One
of Rhian Gallagher's career highpoints is her poem "Burial".
It appeared in The Best of Best New Zealand Poems
(VUP, 2011) edited by Bill Manhire and Damien Wilkins.
"Burial" appeared in her debut collection of poems Salt Water
Creek (Enitharmon, 2003). She attended the original
composition course at Victoria University before living in
London for 18 years.
This new collection of poems, Shift, charts her life.
Shift is divided into three parts: Shift, Butterfly
and Shore.
The first part is Gallagher's thoughts before London, the
second living with her love, and the final few poems find her
back in the pines and paddocks of the South Island.
What is remarkable about this collection is how much richness
and beauty Gallagher can fold into 58 little poems. There is
some stunning wordplay and all mixed in with unfussy
arrangements of her poems. Her thoughts flow out in very few
words.
This 50-year-old woman pens poems that are straightforward
pleasures. She understands people.
Gallagher grieves for her sister in three poems. Her touching
poem "Distant Fields" on the Anzac parade is brilliant.
"Morning Fog" is a prequel to "Burial" as her father fades
away: "There is my mother / in the day-room, feeding him."
Gallagher says she is no longer a practising Catholic but it
is impossible to escape such an inheritance.
"Saints of the House":
They could leave us at any time, being
of a substance
thinner than air; they could take us
with them,
lifting us out of our sleep, we could be
called.
Our good dead shine in heaven. The Devil is a dark horse.

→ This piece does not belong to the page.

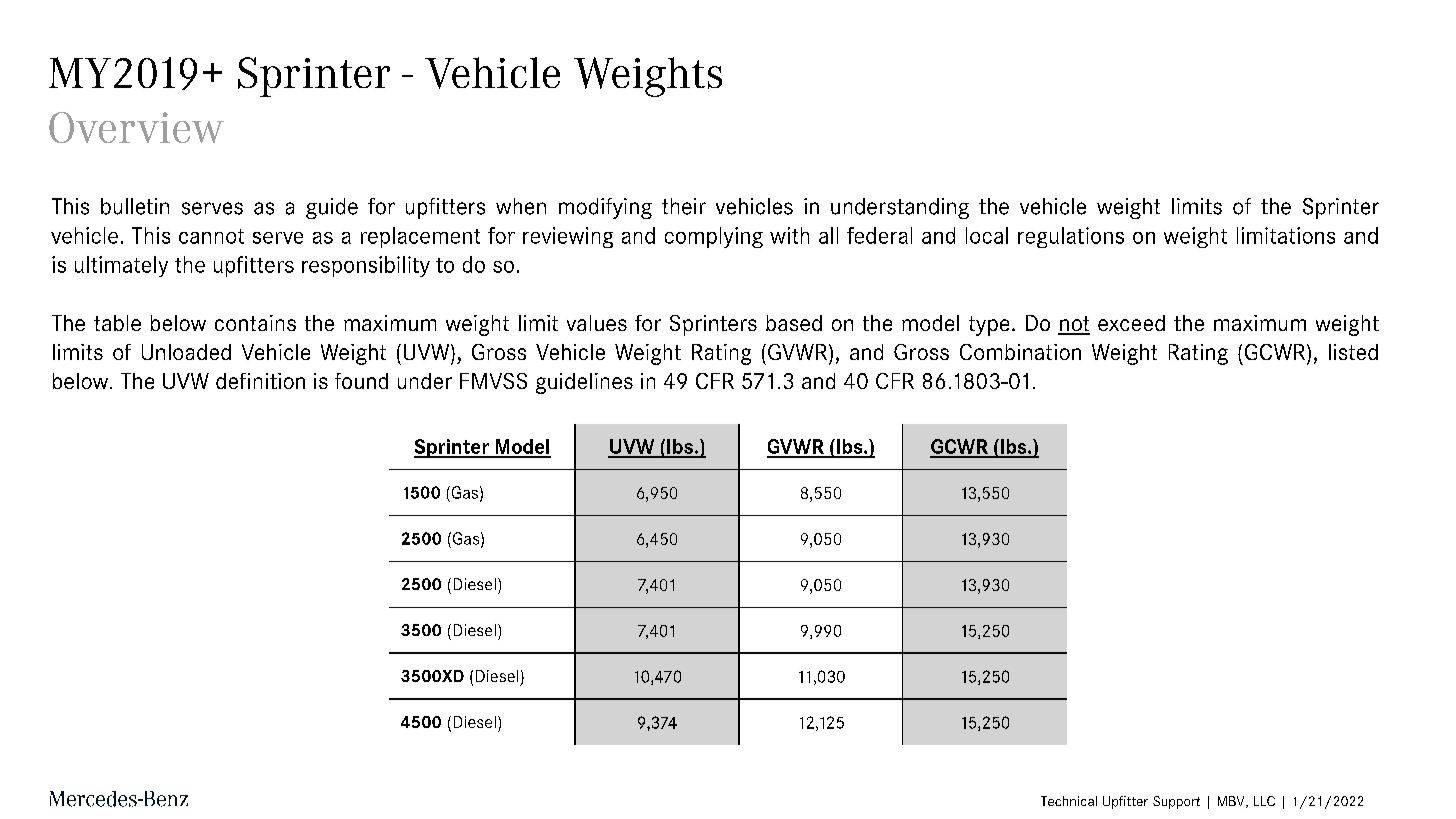  I want to click on found, so click(361, 381).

Either way it's not this world. But the Saints
are calm,
dreaming the hereafter which is
infinite.
I wait for the cracks and breaks
beneath my bed.
One life is but a perforation on that
long seam,
let not my small soul slip from the
covers.
Shift is a revelation.
This is a chance to see how deep simplicity on a life
reflected upon can go. Very deep, it turns out.
•
Bill Direen has been around for many years as a writer and
musician.
He has worked on poetry, fiction, songs and music-theatre
pieces.
Dunedin Poems is a classy new book that contains 23
small poems. Gone is the anger and agro of earlier efforts.
There is a quality and cohesiveness to this particular
collection.
Direen knows Dunedin, Mosgiel, Port Chalmers and Aramoana. He
brings this out in his work. There is a little echo of David
Eggleton's Time of the Icebergs (Otago University,
2010) and a nod to James K Baxter in "On the Other Side of
the Leith Stream":
Sometimes there is no wound
- and that is the time
for starting fires
with old exercise books,
shoe boxes, Greetings Cards,
and those photos that always tightened
the Celtic knots of your heart.
That is the time for standing close
and letting the smoke coat your face
Till there is no more time to destroy.
Till you are once again boy.
Direen has always had a little of the damaged-drifter persona
in him. Dunedin Poems is certainly worth a look.